Dataset entries:
= = =
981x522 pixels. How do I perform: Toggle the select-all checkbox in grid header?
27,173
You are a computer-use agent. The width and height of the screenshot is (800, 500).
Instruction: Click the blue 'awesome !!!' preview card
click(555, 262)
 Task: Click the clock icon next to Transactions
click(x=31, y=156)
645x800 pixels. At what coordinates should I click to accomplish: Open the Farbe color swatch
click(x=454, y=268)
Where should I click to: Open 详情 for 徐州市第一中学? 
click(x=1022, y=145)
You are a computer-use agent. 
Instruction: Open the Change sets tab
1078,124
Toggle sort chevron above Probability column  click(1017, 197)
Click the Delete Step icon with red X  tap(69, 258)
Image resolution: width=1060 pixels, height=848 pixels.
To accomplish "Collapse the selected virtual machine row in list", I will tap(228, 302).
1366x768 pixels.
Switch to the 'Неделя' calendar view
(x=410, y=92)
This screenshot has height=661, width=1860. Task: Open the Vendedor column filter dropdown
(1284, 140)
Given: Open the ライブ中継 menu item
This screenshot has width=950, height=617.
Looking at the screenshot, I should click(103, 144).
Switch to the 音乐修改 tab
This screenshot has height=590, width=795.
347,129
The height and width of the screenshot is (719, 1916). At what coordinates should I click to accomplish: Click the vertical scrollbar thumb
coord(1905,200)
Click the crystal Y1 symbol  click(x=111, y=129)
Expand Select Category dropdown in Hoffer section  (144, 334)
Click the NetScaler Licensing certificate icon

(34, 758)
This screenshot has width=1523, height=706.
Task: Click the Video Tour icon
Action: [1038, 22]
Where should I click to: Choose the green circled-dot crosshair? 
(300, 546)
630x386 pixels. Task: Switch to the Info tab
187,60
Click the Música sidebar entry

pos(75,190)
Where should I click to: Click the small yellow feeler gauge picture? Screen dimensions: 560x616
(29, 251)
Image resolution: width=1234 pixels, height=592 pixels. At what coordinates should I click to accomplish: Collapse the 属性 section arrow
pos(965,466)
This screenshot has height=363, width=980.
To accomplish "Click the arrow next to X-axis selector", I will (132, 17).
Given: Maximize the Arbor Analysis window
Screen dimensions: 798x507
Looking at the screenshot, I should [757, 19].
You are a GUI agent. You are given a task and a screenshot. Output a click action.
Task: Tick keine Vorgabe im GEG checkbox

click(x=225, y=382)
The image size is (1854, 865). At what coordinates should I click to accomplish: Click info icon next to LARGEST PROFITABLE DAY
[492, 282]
= = =
TASK REQUIREMENTS:
The answer must be every line of the records that contains the word "will".

WRITTEN RESPONSE:
To accomplish "Collapse the selected virtual machine row in list", I will tap(228, 302).
To accomplish "Click the arrow next to X-axis selector", I will (132, 17).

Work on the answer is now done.